Nell'era dell'apparire per essere, Hirst affronta il tema della menzogna e della verità. La scritta che si legge nella sede di Punta della Dogana riassume il senso della mostra: "Somewhere between lies and truth lies the truth" ovvero la verità è da qualche parte tra verità e menzogna.
La storia narra che nel 2008 è stato ritrovato da Hirst e la sua squadra un vascello con un tesoro vecchio oltre 2000 anni. La nave, l'Apistos (incredibile in Greco), trasportava opere di un antico collezionista, Cif Amotan II, che le aveva destinate al tempio del dio Sole. Molti video su megaschermi mostrano le bellissime immagini subacquee del recupero delle opere. Queste ultime sono di fogge e dimensioni molto varie. Dalla colossale statua al piccolissimo monile d'oro. Le opere esposte ti lasciano però un senso di disagio non indifferente in quanto, per quanto vere possano sembrare, sono esplicitamente false. Riflettendo su quanto succede oggi sui social network è l'atteggiamento che spesso si vede. Si crede a tutto ciò che si legge nonostante basti ragionarci un po' su per capire che non è possibile. L'artista in fondo fa proprio questo. Ti racconta una storia plausibile, avvallata da documentazioni video e oggetti in parte plausibili e in parte chiaramente falsi eppure...

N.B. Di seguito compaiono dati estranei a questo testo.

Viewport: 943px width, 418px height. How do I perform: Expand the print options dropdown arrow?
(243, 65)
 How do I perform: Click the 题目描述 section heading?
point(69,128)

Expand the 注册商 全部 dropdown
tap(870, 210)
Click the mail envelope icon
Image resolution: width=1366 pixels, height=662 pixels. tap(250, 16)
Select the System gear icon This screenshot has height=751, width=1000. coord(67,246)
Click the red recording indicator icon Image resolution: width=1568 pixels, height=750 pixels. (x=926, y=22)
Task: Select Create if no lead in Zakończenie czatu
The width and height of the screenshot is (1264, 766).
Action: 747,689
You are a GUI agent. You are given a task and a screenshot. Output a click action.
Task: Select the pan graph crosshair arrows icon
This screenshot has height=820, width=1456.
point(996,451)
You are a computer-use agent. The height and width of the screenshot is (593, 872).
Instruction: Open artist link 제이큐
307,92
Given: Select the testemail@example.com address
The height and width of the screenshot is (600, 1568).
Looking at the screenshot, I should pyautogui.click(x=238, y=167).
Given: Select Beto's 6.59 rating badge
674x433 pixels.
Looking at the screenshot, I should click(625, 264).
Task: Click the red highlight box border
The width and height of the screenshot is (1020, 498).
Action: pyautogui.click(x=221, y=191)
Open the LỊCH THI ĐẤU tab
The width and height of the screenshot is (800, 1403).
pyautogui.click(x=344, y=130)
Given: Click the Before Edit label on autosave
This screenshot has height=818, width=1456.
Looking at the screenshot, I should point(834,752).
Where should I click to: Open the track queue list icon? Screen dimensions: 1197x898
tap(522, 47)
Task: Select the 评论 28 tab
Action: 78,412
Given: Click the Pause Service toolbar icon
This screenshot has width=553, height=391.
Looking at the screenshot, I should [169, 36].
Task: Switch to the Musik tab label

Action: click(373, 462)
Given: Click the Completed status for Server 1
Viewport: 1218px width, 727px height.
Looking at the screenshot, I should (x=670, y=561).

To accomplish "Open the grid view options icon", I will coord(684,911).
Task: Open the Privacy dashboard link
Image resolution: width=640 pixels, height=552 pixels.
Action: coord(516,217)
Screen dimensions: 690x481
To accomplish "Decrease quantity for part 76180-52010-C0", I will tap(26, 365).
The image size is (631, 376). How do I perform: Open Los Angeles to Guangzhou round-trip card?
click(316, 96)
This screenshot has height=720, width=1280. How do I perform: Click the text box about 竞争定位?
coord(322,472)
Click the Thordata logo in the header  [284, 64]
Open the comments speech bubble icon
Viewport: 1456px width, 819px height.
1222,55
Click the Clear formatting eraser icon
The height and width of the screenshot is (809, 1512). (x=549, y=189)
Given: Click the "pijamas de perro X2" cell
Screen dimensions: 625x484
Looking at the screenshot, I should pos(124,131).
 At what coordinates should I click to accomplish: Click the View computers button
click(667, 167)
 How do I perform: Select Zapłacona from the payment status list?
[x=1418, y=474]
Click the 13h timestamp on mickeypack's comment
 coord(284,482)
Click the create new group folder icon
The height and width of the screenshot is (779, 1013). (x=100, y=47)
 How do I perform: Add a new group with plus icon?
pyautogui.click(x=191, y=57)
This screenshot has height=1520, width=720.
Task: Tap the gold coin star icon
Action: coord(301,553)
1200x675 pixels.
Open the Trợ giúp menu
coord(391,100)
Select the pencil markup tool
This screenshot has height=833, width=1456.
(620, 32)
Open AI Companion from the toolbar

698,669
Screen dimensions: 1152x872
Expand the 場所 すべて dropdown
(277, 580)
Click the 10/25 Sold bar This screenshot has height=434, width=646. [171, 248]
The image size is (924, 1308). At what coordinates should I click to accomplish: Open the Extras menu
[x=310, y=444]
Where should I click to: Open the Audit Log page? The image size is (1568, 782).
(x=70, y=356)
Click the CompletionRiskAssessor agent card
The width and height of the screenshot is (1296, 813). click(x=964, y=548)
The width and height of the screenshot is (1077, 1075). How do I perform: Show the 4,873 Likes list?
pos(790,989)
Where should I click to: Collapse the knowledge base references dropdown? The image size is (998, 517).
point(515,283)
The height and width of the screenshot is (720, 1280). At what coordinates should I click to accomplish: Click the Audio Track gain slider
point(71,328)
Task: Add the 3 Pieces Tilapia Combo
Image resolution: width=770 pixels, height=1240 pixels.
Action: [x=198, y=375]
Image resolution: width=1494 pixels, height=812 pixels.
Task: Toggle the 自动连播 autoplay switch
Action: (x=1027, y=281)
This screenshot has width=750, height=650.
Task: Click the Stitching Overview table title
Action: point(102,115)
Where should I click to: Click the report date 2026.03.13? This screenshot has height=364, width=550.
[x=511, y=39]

Come si vede dalle immagini si passa da soggetti classici con elementi anacronistici a Topolino e Pippo, Mogwli e Baloo, Transformers, statue con volti di Pharrel Wiliams o Kate Moss o Rihanna e molto molto altro. La finzione viene ulteriormente avvallata dall'uso di materiali come oro, bronzo, argento, marmo, giada, malachite, lapislazzuli, vetro, alluminio, acciaio, silicone e chissà ancora quanti. Proprio la scelta di materiali preziosi - assolutamente reali - da un senso di realtà alle opere come a voler dire che qualsiasi menzogna se confezionata bene può essere spacciata come realtà.
10 anni di lavoro preparatorio e una spesa stimata di circa 57 milioni di euro.
Merita di vederla? Assolutamente sì. Non capita molte volte nella vita di vedere una opera simile.